LA VENDETTA DI SEUL, NIENTE MONDIALI IN TV PER I NORDCOREANI

LA VENDETTA DI SEUL,  NIENTE MONDIALI IN  TV PER I NORDCOREANI

Potrebbe essere calcistica la prima rappresaglia della Corea del Sud per l'affondamento di una sua corvetta nel Mar Giallo, di cui ha informalmente accusato Pyongyang. L'emittente sudcoreana Sbs ha fatto sapere che non rilancera' gratuitamente al nord le dirette delle partite dei mondiali di calcio in Sudafrica. Una dura "punizione" per i tifosi della Corea del nord, la cui nazionale partecipa ai mondiali per la prima volta dal 1966, quando mando' a casa l'Italia con il famigerato gol del dentista Pak Doo-ik (foto).

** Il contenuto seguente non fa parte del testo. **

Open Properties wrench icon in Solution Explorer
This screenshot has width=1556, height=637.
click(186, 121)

"Il fattore piu' importante da considerare e' il sentimento pubblico", ha spiegato una fonte anonima della Sbs, "l'affondamento della corvetta ha peggiorato i rapporti intercoreani e ha portato a congelare i colloqui per una possibile trasmissione gratuita dei mondiali".

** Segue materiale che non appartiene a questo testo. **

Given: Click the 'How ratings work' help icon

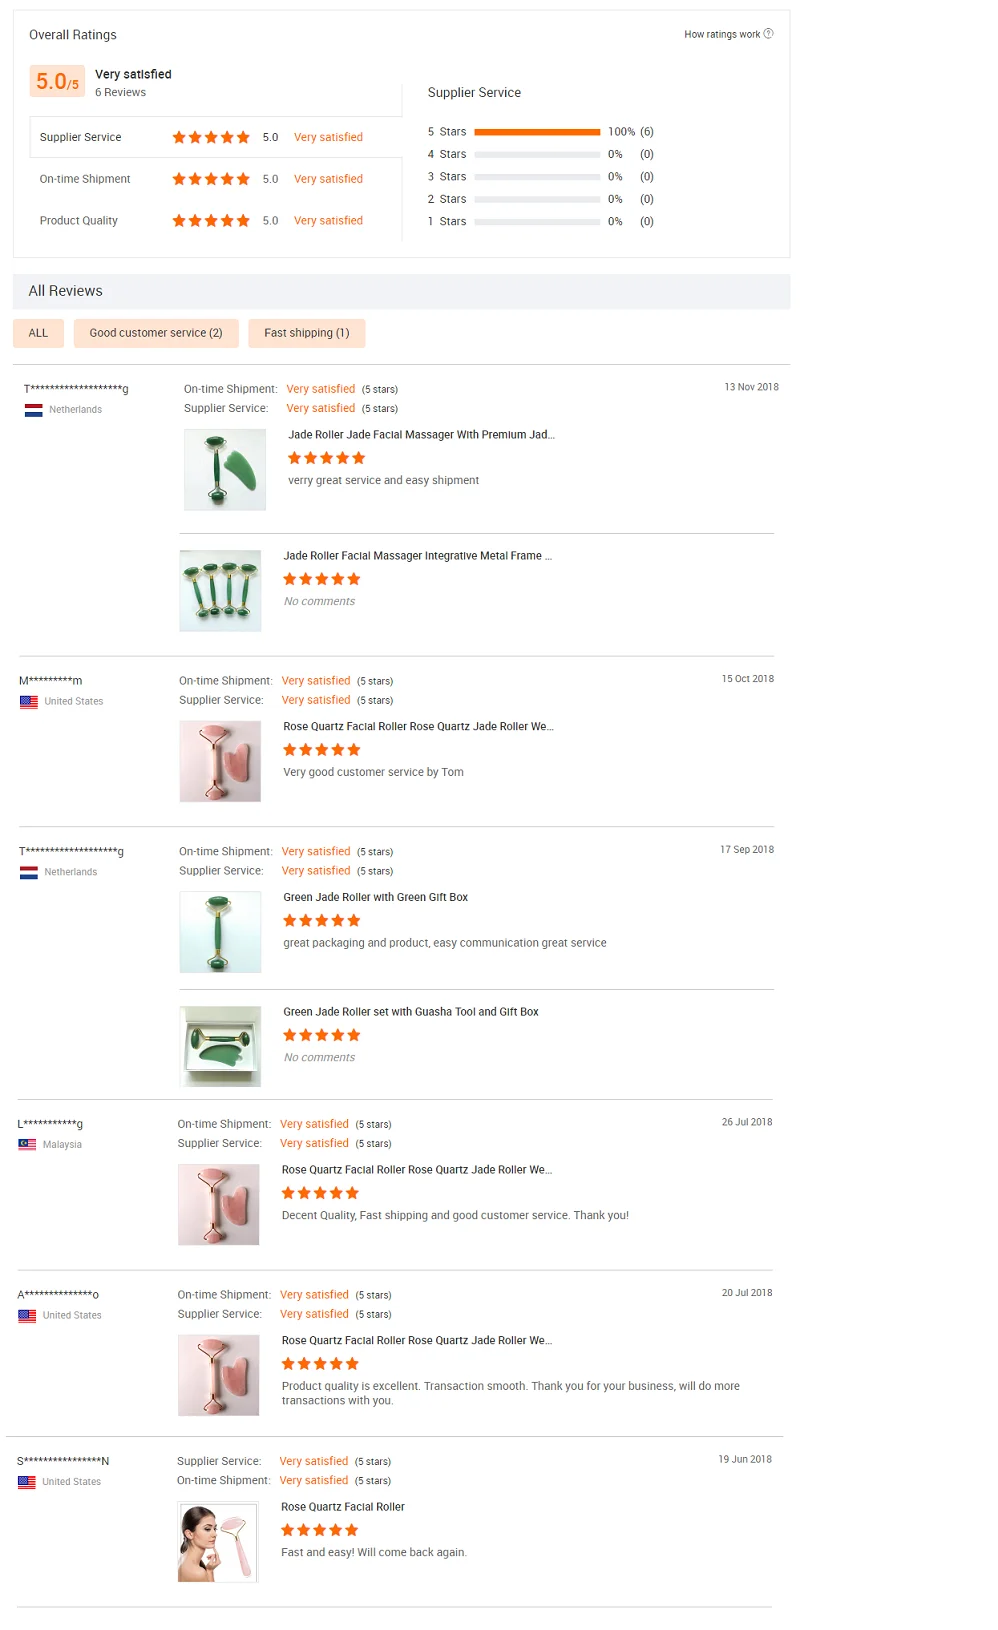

Il 26 marzo un'esplosione le cui cause non sono ancora state accertate aveva affondato una corvetta sudcoreana e ucciso 46 marinai. La Corea del nord aveva chiesto di avere gratuitamente le partite dalla Sbs nel corso dei colloqui svoltisi a Pechino nell'agosto scorso e a gennaio. Nel 2006, in occasione dei mondiali nippo-coreani, il governo di Seul aveva investito 150 milioni di won (quasi 100mila euro) per aiutare il nord a trasmettere le partite.